■ **Text extract**:
▼
- Origin: Gridley, California, U.S.
- Genres: Thrash metal; death metal; hardcore punk; metalcore;
- Years active: 1999–present
- Members: Hank Williams III; Garrett Bremer;
- Past members: Christopher Arp; Kevin Bond; Joe Fazzio; Tim Yeung; Gary Lindsey; Munash Sami; Joe Buck; Duane Denison;

= Assjack =

American metal band

Assjack is an American heavy metal band led by Hank Williams III and Garrett Bremer. The band is one of the three incarnations of Williams' live show, and started off playing music throughout 2008 to 2010, until they evolved into a strictly punk metal band.

==Career==
For Assjack's long-anticipated 2009 self-titled studio debut, only Williams sang and played all instruments on the recording.
▲
■ **Set of tasks**:
#1 Reproduce the Assjack profile word for word from "- Genres: Thrash" to "punk metal band.".
#2 According to the Assjack profile, where did the band originate?
Rely only on the Assjack profile above.

■ **Information supplied**:
▼
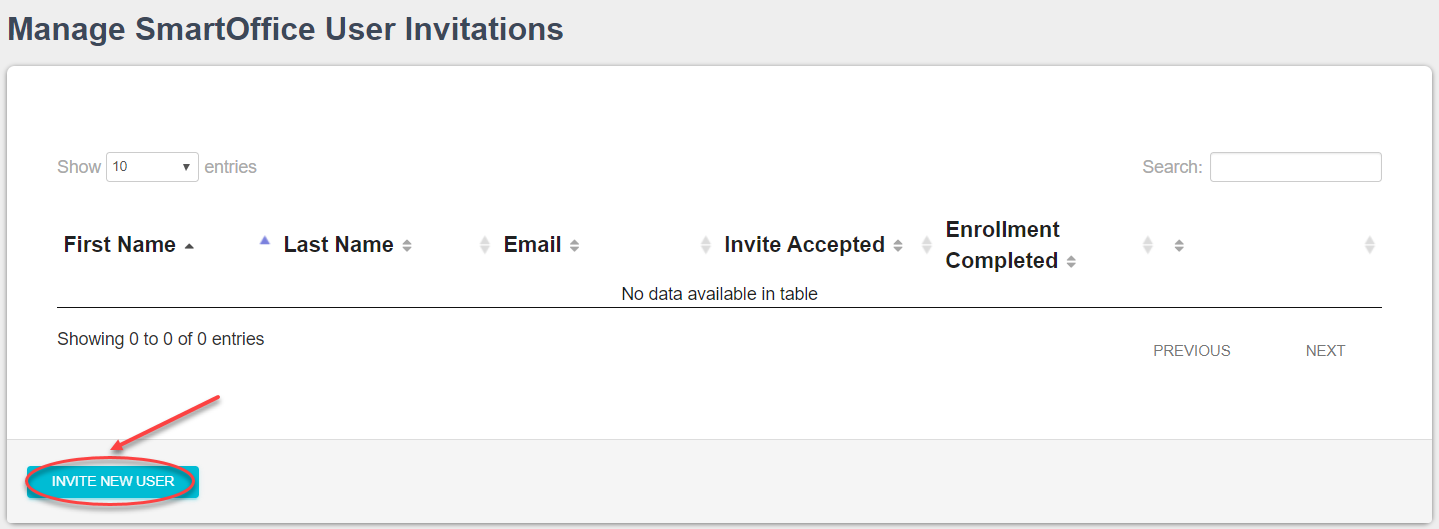Sort by the First Name column header

119,245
▲
■ **Completed exercise**:
#1
- Genres: Thrash metal; death metal; hardcore punk; metalcore;
- Years active: 1999–present
- Members: Hank Williams III; Garrett Bremer;
- Past members: Christopher Arp; Kevin Bond; Joe Fazzio; Tim Yeung; Gary Lindsey; Munash Sami; Joe Buck; Duane Denison;

= Assjack =

American metal band

Assjack is an American heavy metal band led by Hank Williams III and Garrett Bremer. The band is one of the three incarnations of Williams' live show, and started off playing music throughout 2008 to 2010, until they evolved into a strictly punk metal band.

#2 Gridley, California, U.S.